§ **OBJECTIVE**
Reproduce word for word the records that begin with the line containing "The image size is (1456, 822)." and end with the line containing "click(32, 57)", both lines included.

§ **INFORMATION SHOWN**
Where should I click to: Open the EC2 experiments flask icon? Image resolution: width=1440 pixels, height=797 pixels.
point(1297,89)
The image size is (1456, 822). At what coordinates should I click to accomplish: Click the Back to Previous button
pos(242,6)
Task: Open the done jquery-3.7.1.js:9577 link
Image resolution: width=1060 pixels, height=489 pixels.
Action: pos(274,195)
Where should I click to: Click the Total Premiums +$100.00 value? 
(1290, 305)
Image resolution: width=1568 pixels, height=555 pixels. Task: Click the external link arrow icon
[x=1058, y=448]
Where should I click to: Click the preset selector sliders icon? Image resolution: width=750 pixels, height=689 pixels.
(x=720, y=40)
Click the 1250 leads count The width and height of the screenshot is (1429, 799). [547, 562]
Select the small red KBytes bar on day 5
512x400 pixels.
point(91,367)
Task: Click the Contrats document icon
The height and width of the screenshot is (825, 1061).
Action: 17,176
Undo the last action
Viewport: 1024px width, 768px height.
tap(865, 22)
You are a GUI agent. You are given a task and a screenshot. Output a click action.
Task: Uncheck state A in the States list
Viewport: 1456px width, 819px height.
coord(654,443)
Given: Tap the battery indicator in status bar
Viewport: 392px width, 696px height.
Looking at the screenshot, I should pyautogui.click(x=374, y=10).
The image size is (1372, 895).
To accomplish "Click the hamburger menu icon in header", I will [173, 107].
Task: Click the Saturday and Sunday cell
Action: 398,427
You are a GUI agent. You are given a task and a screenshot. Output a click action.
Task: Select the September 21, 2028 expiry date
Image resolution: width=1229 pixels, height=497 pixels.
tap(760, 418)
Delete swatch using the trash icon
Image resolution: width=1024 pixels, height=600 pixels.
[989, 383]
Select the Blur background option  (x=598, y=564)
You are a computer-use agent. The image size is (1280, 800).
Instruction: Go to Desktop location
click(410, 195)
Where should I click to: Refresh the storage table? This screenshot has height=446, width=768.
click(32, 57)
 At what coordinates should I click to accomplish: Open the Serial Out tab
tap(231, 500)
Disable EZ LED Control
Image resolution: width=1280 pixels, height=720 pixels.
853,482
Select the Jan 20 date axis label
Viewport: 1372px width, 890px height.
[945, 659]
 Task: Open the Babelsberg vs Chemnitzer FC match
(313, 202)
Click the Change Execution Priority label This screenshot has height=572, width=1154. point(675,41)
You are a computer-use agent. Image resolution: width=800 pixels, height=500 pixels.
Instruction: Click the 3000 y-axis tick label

§ **SOLVED EXERCISE**
The image size is (1456, 822). At what coordinates should I click to accomplish: Click the Back to Previous button
pos(242,6)
Task: Open the done jquery-3.7.1.js:9577 link
Image resolution: width=1060 pixels, height=489 pixels.
Action: pos(274,195)
Where should I click to: Click the Total Premiums +$100.00 value? 
(1290, 305)
Image resolution: width=1568 pixels, height=555 pixels. Task: Click the external link arrow icon
[x=1058, y=448]
Where should I click to: Click the preset selector sliders icon? Image resolution: width=750 pixels, height=689 pixels.
(x=720, y=40)
Click the 1250 leads count The width and height of the screenshot is (1429, 799). [547, 562]
Select the small red KBytes bar on day 5
512x400 pixels.
point(91,367)
Task: Click the Contrats document icon
The height and width of the screenshot is (825, 1061).
Action: 17,176
Undo the last action
Viewport: 1024px width, 768px height.
tap(865, 22)
You are a GUI agent. You are given a task and a screenshot. Output a click action.
Task: Uncheck state A in the States list
Viewport: 1456px width, 819px height.
coord(654,443)
Given: Tap the battery indicator in status bar
Viewport: 392px width, 696px height.
Looking at the screenshot, I should pyautogui.click(x=374, y=10).
The image size is (1372, 895).
To accomplish "Click the hamburger menu icon in header", I will [173, 107].
Task: Click the Saturday and Sunday cell
Action: 398,427
You are a GUI agent. You are given a task and a screenshot. Output a click action.
Task: Select the September 21, 2028 expiry date
Image resolution: width=1229 pixels, height=497 pixels.
tap(760, 418)
Delete swatch using the trash icon
Image resolution: width=1024 pixels, height=600 pixels.
[989, 383]
Select the Blur background option  (x=598, y=564)
You are a computer-use agent. The image size is (1280, 800).
Instruction: Go to Desktop location
click(410, 195)
Where should I click to: Refresh the storage table? This screenshot has height=446, width=768.
click(32, 57)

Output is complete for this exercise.